Biogeochemical studies will provide important data documenting the presence and type of metabolic activity. Metabolic reactions require a number of essential elements. The amount and distribution of nutritive elements (e.g., nitrogen, phosphorus, sulfur, iron and others) in subglacial environments will provide fundamental constraints on biological productivity and suggest how microorganisms meet their metabolic needs. It will be essential to document the spatial and temporal distribution of various elements in the water column and sediments to understand their cycling. Information on potentially toxic elements (i.e., oxygen radicals) will lend clues to the habitability of subglacial environments.
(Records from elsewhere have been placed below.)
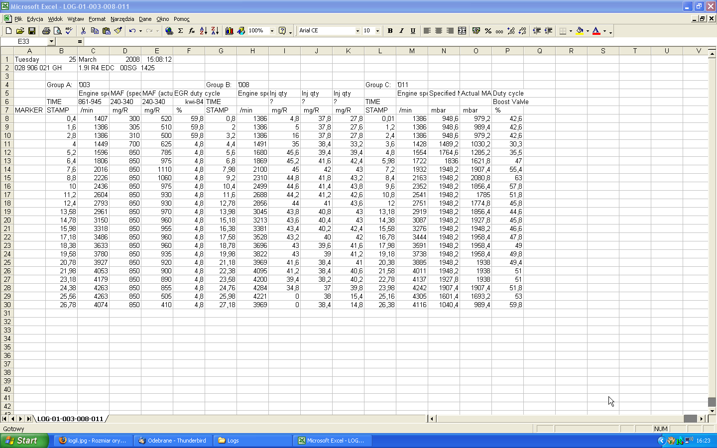Apply Percent Style from the toolbar

coord(488,31)
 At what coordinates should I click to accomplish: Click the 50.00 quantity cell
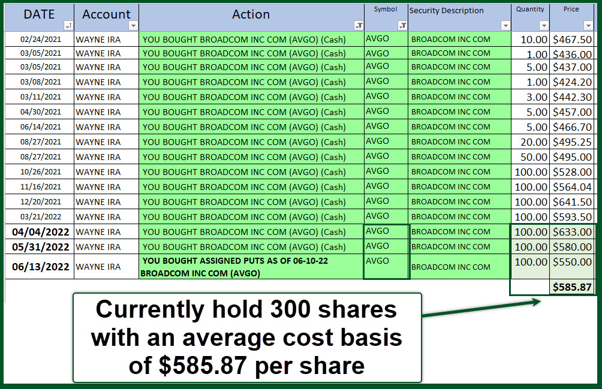pos(530,157)
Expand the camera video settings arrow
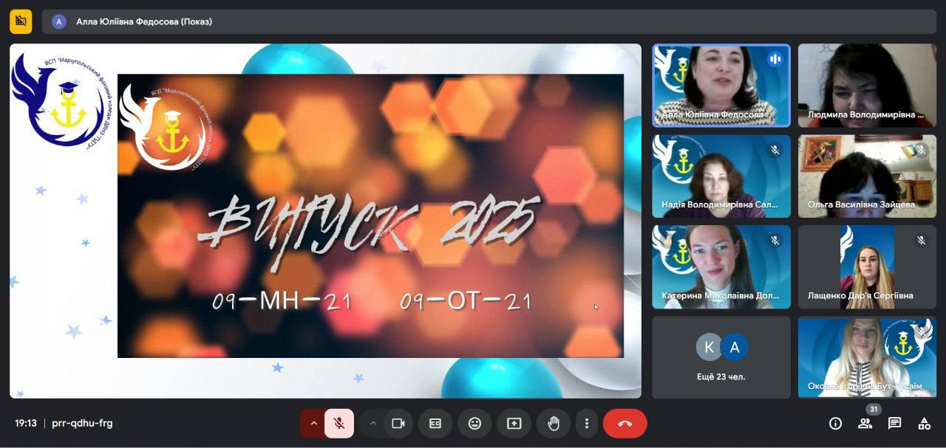 (373, 424)
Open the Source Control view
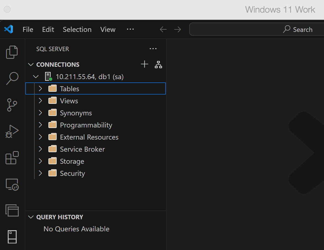This screenshot has height=250, width=324. 12,105
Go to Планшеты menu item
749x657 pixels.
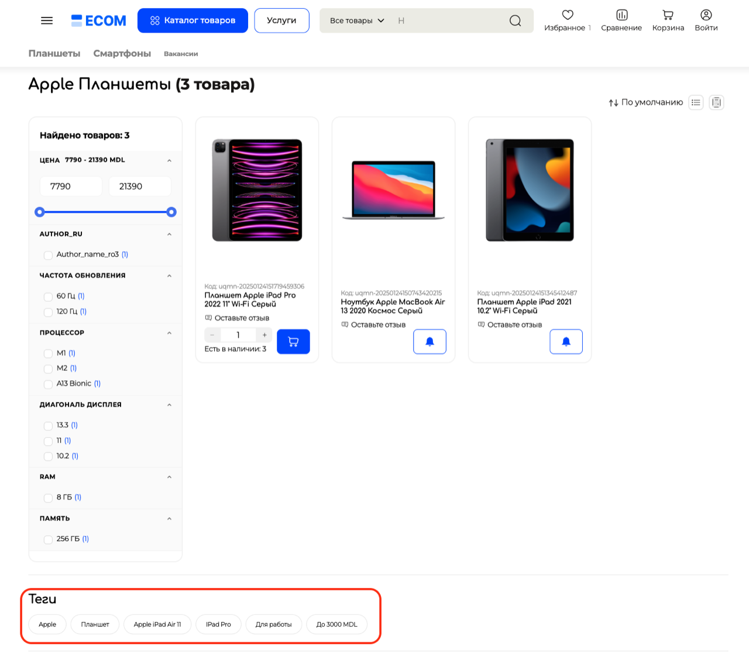[x=54, y=53]
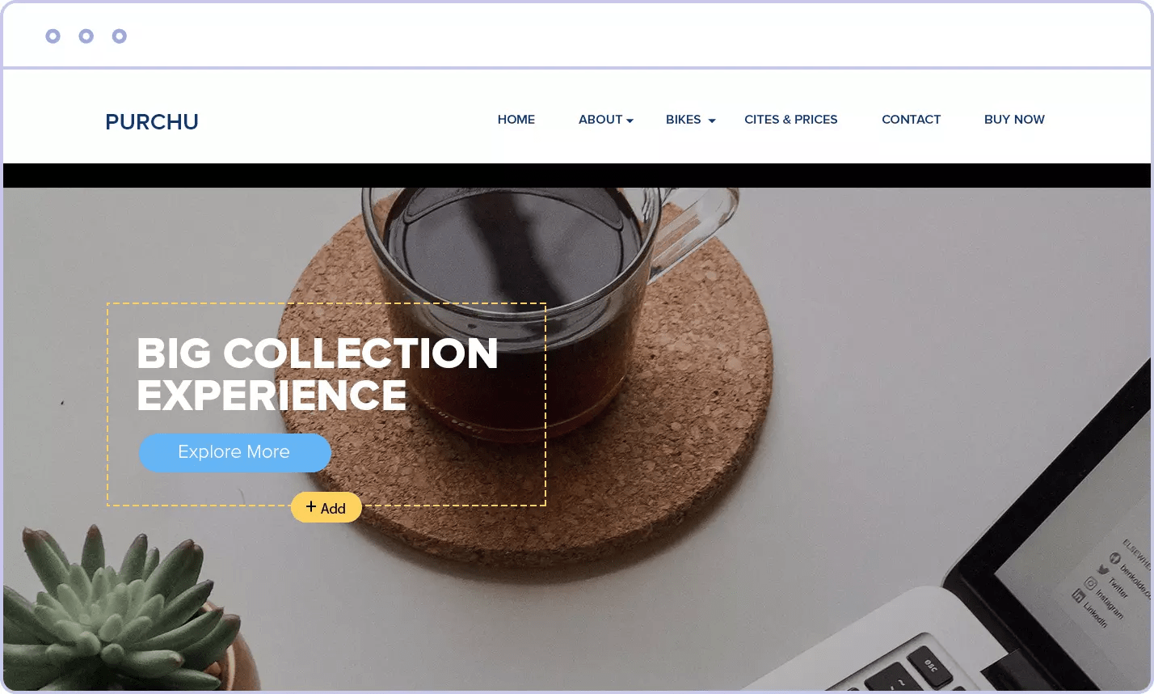Click the plus icon in Add button

click(x=311, y=506)
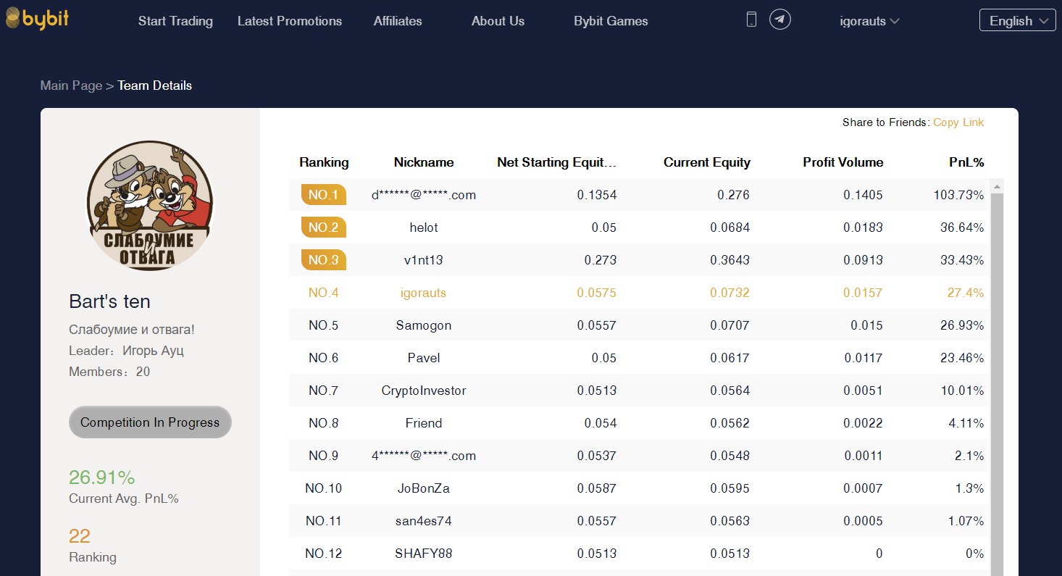Sort by the PnL% column header
This screenshot has width=1062, height=576.
coord(966,162)
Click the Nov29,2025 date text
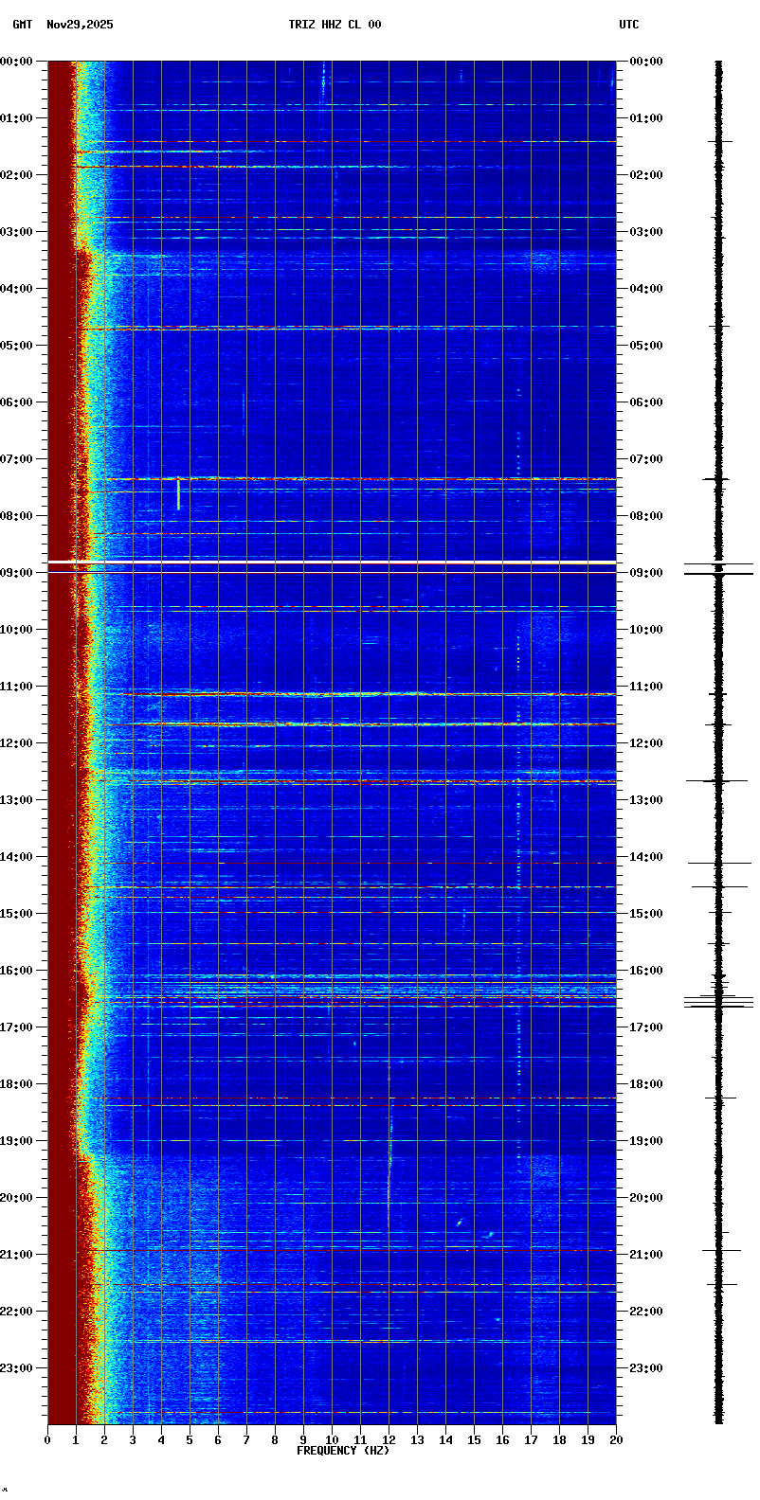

Characterization of the water column will include profiles of salinity, temperature, density, dissolved O2, the CO2 system, pH, Eh, and characterization of dissolved and particulate organic matter. Observatories with strings of sensors will be deployed in water columns to detect temporal changes in water properties. Discrete samples taken in profile within the water column will be analyzed for biogenic gases such as N2O, H2S, N2, and CH4; inorganic N (NH4+, NO2-, N2O); iron; soluble reactive phosphorus; dissolved organic carbon; dissolved inorganic carbon; major cations and anions; particulate carbon and nitrogen; microorganism; and 16S and 18S r-RNA gene microbial diversity. Eventually, these same measurements will be performed on sediment samples, including vertical profiles, within sedimentary columns to establish the presence of chemical gradients that support biological activity.